Being overweight or obese increases your risk of having high blood pressure, heart disease and type 2 diabetes, which in turn, increase your risk of stroke. Healthy eating and exercise are the best ways to maintain a healthy weight.
With adults and children now spending more time than ever sitting at desks and on sofas – and consuming too many high-calorie foods – we all need to move more to burn off the excess calories.
One quarter of under-ten-year-olds are overweight or obese in Northern Ireland and our young people are amongst the most inactive in the UK
Still Caring through COVID
We’re still providing vital services during the COVID-19 pandemic to educate people in Northern Ireland about the risks of obesity and how they can maintain a healthier lifestyle. With young people, we’re doing this through our Chester’s Challenge and Heartley’s Heroes School Programmes, teaching children the importance of eating a healthy diet and keeping active from an early age.
With almost 90% of our funds coming from the public, however, we need your donations more than ever, so we can keep ‘Caring through COVID’ and deliver these important services.
Obesity is generally caused by consuming more calories, often contained in high-fat and sugar foods, than you burn off through physical activity. The excess energy is then stored by the body as fat.
There are also underlying health problems that can lead to obesity.
We have different types of fat in our bodies, some of which we need to stay healthy. However, too much fat around your waist can increase your risk of becoming unwell.
Visceral fat surrounds our internal organs such as the heart and liver so if we have too much of it, then there’s a higher risk of health problems such as cardiovascular disease, diabetes and cancer.
Visceral fat can:
- Increase your blood pressure
- Raise your blood cholesterol
- Increase your risk of developing type 2 diabetes
All of these risk factors further increase your risk of heart disease, heart attacks and strokes.

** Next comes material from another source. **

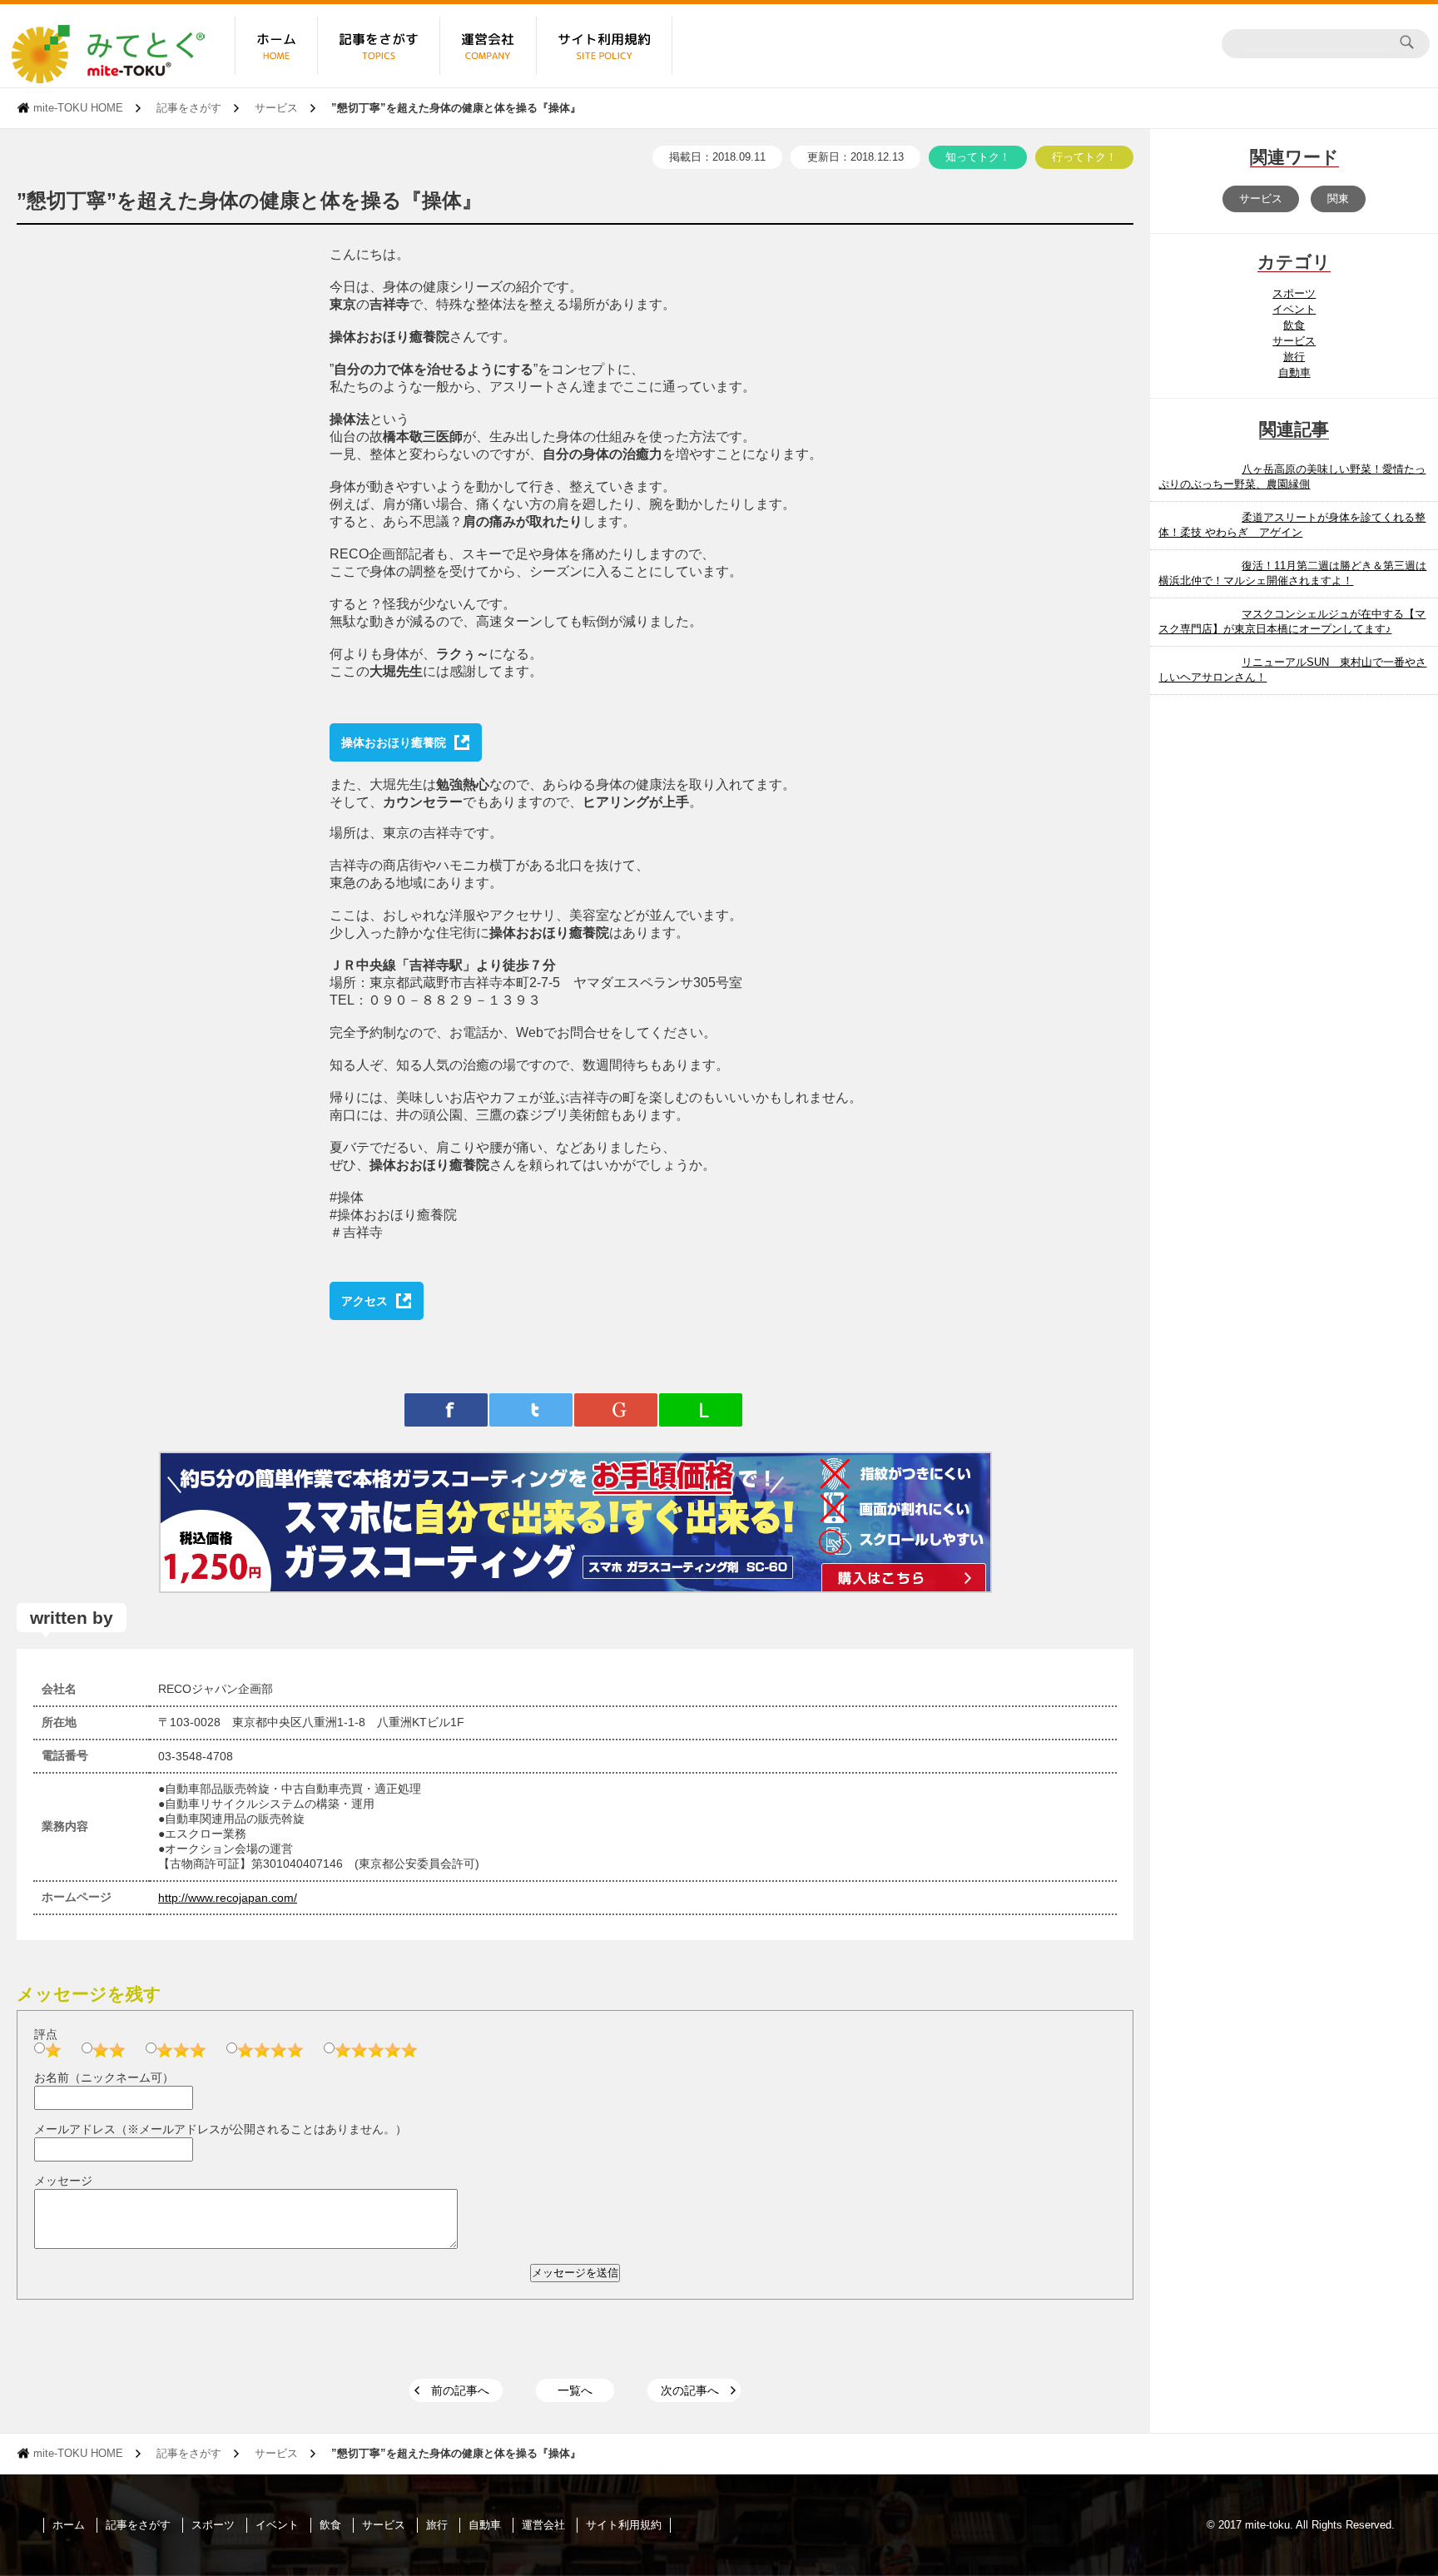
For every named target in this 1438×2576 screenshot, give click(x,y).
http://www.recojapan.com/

Our Face-to-Face Well Checks* include a full body composition and BMI assessment that measures your weight and visceral far levels, while our Online Well Checks can help you understand more about body fat levels, lifestyle factors and offer personalised advice managing your weight.
(*Availability subject to current COVID-19 restrictions)

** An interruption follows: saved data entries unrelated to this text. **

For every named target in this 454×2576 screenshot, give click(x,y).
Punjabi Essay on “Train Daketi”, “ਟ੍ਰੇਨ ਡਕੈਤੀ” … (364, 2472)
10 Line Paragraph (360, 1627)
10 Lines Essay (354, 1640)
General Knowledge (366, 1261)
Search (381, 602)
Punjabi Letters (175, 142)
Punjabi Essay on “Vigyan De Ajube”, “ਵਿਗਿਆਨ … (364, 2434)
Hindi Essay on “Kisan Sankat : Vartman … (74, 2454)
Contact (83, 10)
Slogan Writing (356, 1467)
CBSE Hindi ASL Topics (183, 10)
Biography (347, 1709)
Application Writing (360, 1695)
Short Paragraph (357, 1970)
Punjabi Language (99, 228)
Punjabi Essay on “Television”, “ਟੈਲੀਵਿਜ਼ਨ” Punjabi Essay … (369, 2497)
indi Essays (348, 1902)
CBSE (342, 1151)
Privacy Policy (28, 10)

A woman’s waist measurement should not be more than 80cm (about 32 inches) and a man’s waist measurement should not be more than 94cm (37 inches).
How do you measure your waist measurement? Find a standard tape measure and follow these five simple steps:
- Find the top of your hip bone and the bottom of your ribs
- Place the tape measure midway between these points
- Stand up straight and breathe out naturally
- Keep the tape measure snug but not tight around your waist
- Write down the measurement
A healthy weight reduces your risk of chest, heart and circulatory diseases because it helps prevent and manage conditions like high cholesterol, high blood pressure, sleep apnoea and type 2 diabetes that put you at greater risk of developing heart disease or having a stroke.
Even if you don't have any of these conditions, it's important to keep to a healthy weight so you don't develop them in future. Simple lifestyle changes such as avoiding sugary or fatty foods, watching your portion sizes and doing some exercise every day can help you to achieve and maintain a healthy weight. And don’t forget that losing too much weight or being underweight is dangerous too – it can lead to an irregular heartbeat and can affect your heart muscle which can cause heart failure.
Find out more about lifestyle changes you can make to keep healtthy:
Think of losing weight as a marathon, not a sprint! Making drastic changes may help you to lose weight quickly but it can be difficult to stick to this in the long-term.
The best way to lose weight is at a rate of 1-2lbs each week. You need to make changes you can stick to in the long term. Be realistic. Remember you probably put on the extra weight over several months or even years, so don’t expect to lose it overnight.
- Start by looking at what you eat – keep a food diary and be honest.
- Plan your meals in advance and keep to a meal routine, which will help avoid unplanned meals and snacks.
- Watch your portion size.
- Eat slowly to allow your stomach time to realise it is full. It takes 20 mins for your stomach to register food.
- Snack on healthy foods like fruit and veg.
- Look at the labels. Check for hidden fat or sugar in the food you buy.
- Know when you are hungry. If you feel hungry, you might just be thirsty so drink some water, or distract yourself. You’ll feel hungrier while watching TV than if you’re busy.